Rachel has a point, because while there are always those few weeks of frantic exam revision, students have a heck of a lot of free time. Rachel admits that it isn’t that simple: “I was really unhappy living in halls in first year - I am probably biased because I’m not very good at the whole living-in thing, but being confined to a small room is prison like”.

Many things that are meant to make student life laugh-a-minute can also be the factors that contribute to some students' slumps.

Recent graduate Tom Pinder is not alone in recalling periods of unhappiness during university: “I was very close to going home or moving to a different university for the first 18 months. I only really enjoyed the last two years."

Similar thoughts are echoed by third-year politics student Rob Smith. "In first year I came very close to quitting, because I wasn’t sure the whole uni thing was for me. Now I just get on with it, I might as well as finish my degree."

Grabbing life by the golden danglies is surely that much harder when you’re unhappy, meaning having it all may appear unattainable. Third-year Kaylie Scattergood took a year out in order to afford tuition fees, but believes having it all has been hampered by the life she thought she had to lead.

“It’s certainly not what everyone makes it out to be. In my experience university has been like a massive episode of Big Brother, you may be forced to live with people you don’t get on with, and in the end you just have to make the most of a really hard situation."

Second year psychology student Claire Thomas found the boozy reality of university very different to the stereotype that most students come to expect; “I definitely thought it was going to be much better than it is. I still enjoy it but I think I had too high expectations as does everyone. People go on about it being the best time ever, and I just don’t feel that."

Perhaps it’s time to admit we are wrong about the cliched idea we have of the average student, who is nothing more than a banterous gimmick, a stereotype which fools ordinary people into the belief that they should be sinking pints at happy hour before hurrying to the library.

From the outside it may have appeared that I really did have it all during my second year at uni. I poured questionable pints at my local bar, insisted I was ‘all over’ a night out, and worked hard. I realized something had to change when I found myself sobbing in my dingy rented room, without really knowing why.

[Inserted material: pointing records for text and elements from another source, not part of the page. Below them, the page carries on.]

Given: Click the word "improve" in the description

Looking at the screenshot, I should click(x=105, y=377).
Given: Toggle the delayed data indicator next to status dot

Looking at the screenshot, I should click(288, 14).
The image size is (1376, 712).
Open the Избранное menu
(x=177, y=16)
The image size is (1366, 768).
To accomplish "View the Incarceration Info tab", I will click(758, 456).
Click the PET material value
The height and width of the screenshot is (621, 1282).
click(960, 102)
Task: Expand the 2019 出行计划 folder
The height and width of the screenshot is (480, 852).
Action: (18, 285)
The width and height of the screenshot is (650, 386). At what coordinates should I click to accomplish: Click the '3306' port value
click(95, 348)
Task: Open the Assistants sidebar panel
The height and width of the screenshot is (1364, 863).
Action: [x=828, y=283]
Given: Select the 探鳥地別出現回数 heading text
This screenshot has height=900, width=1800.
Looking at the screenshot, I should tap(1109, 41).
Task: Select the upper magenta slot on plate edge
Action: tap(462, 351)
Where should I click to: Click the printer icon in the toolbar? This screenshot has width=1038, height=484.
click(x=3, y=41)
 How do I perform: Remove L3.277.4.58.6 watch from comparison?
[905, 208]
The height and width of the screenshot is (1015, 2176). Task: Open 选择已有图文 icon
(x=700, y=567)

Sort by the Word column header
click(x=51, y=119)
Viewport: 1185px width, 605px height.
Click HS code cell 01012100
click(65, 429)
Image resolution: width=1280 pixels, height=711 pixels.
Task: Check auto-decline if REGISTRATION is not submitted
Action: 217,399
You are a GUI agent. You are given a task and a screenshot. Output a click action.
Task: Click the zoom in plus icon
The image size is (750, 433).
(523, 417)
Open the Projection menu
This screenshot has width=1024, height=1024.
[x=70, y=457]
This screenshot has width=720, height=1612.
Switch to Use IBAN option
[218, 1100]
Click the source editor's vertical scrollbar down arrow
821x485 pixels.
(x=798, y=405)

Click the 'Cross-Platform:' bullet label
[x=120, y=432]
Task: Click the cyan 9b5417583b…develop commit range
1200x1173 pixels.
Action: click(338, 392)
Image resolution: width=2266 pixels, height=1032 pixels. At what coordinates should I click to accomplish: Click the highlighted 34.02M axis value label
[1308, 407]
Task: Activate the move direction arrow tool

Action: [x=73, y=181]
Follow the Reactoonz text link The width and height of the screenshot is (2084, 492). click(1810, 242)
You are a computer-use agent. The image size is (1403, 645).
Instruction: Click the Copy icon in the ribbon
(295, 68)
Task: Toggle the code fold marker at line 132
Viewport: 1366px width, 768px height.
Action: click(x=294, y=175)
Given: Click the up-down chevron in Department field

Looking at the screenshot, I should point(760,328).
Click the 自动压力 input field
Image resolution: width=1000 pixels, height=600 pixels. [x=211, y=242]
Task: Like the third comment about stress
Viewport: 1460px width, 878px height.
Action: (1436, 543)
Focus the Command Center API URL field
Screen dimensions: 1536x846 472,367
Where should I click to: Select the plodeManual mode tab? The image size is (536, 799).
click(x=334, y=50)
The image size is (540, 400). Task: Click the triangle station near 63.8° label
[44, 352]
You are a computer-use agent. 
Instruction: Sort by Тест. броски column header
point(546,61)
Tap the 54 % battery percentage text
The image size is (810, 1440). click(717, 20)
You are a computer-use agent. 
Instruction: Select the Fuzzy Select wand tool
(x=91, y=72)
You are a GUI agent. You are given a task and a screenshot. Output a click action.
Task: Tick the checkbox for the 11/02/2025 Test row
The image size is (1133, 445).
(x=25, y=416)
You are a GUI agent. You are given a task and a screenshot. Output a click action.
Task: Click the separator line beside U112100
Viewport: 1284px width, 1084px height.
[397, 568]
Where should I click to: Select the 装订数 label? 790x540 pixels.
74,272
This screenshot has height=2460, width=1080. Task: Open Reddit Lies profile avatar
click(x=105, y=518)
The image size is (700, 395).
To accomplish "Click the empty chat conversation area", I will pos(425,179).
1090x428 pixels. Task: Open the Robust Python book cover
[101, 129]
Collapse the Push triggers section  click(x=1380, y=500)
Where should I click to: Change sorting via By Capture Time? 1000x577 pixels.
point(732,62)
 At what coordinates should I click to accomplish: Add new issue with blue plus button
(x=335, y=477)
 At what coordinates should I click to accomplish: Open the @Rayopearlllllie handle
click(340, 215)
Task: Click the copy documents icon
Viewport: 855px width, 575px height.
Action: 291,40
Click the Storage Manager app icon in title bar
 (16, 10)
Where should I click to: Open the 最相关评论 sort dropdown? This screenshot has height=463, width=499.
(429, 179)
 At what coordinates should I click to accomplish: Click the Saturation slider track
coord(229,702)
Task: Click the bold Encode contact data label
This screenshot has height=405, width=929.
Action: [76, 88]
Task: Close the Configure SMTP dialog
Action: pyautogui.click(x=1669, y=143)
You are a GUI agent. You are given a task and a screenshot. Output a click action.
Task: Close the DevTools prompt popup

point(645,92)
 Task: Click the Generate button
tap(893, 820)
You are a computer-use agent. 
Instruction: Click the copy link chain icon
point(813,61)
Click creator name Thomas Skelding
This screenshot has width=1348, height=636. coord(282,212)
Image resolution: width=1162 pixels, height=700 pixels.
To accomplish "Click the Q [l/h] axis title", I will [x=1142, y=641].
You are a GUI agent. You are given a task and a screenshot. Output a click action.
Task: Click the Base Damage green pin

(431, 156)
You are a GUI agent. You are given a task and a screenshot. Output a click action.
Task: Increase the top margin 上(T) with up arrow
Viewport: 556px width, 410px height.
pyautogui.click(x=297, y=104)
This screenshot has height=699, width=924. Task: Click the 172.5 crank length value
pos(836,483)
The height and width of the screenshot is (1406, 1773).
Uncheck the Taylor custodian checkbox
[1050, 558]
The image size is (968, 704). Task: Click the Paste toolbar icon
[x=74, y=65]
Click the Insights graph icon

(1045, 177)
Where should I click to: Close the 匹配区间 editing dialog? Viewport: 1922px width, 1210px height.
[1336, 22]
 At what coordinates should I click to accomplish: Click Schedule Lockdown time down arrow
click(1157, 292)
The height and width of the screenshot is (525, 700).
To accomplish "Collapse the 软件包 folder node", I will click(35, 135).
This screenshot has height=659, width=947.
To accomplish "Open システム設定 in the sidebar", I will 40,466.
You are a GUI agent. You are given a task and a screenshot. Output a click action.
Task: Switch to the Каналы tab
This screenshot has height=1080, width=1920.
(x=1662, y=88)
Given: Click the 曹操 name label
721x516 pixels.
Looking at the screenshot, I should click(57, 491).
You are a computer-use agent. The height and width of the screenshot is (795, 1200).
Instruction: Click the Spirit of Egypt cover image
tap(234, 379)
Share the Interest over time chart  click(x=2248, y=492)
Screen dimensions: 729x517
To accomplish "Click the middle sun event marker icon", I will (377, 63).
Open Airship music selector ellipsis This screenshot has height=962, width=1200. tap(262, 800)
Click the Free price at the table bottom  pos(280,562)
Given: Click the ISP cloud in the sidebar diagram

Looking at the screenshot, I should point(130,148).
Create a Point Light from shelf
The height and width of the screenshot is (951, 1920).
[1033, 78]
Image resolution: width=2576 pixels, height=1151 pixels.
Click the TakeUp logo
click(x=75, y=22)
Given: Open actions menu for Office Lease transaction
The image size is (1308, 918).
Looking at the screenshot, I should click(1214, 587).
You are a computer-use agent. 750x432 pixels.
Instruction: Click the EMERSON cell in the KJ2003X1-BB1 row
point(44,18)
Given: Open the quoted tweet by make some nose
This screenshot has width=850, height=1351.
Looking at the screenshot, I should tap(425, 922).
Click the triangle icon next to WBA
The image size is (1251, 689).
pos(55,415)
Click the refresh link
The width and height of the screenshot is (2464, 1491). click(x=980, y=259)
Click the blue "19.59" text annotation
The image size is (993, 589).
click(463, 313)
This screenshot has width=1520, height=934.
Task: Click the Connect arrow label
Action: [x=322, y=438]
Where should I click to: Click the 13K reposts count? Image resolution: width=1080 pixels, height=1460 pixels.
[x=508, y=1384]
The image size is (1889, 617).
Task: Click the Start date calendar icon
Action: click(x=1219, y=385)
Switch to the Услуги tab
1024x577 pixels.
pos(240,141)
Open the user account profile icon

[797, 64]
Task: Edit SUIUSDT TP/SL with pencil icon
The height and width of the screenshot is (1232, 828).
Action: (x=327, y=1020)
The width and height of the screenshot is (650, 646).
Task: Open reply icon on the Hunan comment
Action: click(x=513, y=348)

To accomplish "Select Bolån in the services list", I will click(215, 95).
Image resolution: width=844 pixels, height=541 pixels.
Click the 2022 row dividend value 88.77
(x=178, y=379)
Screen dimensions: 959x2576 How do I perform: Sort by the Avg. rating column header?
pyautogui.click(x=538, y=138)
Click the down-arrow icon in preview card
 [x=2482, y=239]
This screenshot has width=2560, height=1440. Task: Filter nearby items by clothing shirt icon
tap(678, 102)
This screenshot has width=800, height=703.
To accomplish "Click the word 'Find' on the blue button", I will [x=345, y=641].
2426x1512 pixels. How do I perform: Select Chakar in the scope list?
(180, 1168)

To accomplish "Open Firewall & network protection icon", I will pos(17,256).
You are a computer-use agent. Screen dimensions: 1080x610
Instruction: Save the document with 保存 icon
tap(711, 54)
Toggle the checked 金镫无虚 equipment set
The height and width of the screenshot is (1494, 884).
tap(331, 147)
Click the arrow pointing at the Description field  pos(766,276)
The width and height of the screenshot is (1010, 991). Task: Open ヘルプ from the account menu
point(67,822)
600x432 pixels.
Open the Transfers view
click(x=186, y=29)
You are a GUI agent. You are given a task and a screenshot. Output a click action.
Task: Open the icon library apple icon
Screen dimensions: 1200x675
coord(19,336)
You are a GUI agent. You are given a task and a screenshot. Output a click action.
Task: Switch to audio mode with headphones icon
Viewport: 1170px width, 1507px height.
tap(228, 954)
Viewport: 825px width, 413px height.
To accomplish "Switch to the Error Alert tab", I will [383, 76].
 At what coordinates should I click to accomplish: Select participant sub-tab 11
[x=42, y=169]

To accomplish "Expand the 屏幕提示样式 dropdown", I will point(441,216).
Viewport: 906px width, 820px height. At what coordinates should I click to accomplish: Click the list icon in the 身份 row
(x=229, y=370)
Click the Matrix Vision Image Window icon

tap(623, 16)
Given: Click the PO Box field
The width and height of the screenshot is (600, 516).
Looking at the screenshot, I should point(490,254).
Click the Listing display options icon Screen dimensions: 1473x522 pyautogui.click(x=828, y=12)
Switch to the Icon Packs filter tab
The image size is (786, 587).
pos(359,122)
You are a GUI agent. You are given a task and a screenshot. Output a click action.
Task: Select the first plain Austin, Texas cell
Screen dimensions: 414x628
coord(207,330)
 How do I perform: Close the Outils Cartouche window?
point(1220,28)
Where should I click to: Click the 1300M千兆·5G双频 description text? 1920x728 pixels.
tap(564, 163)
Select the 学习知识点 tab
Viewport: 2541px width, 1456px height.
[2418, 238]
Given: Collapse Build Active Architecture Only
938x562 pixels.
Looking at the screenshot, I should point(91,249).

Third-year Charli Stevenson believes 'you can have it all', but you have to be 'realistic' about what that means. So perhaps it’s time society stopped judging ‘the student’ solely on the latest fry-a-hamster scandal, and made way for a more realistic view of young people. This might enable students to achieve a more balanced way of life during their time at university, rather than feeling they are lacking because they aren’t riding naked on the fun train. Maybe then we can knock back the tequila because we want to, not because we have to. After all... YOLO.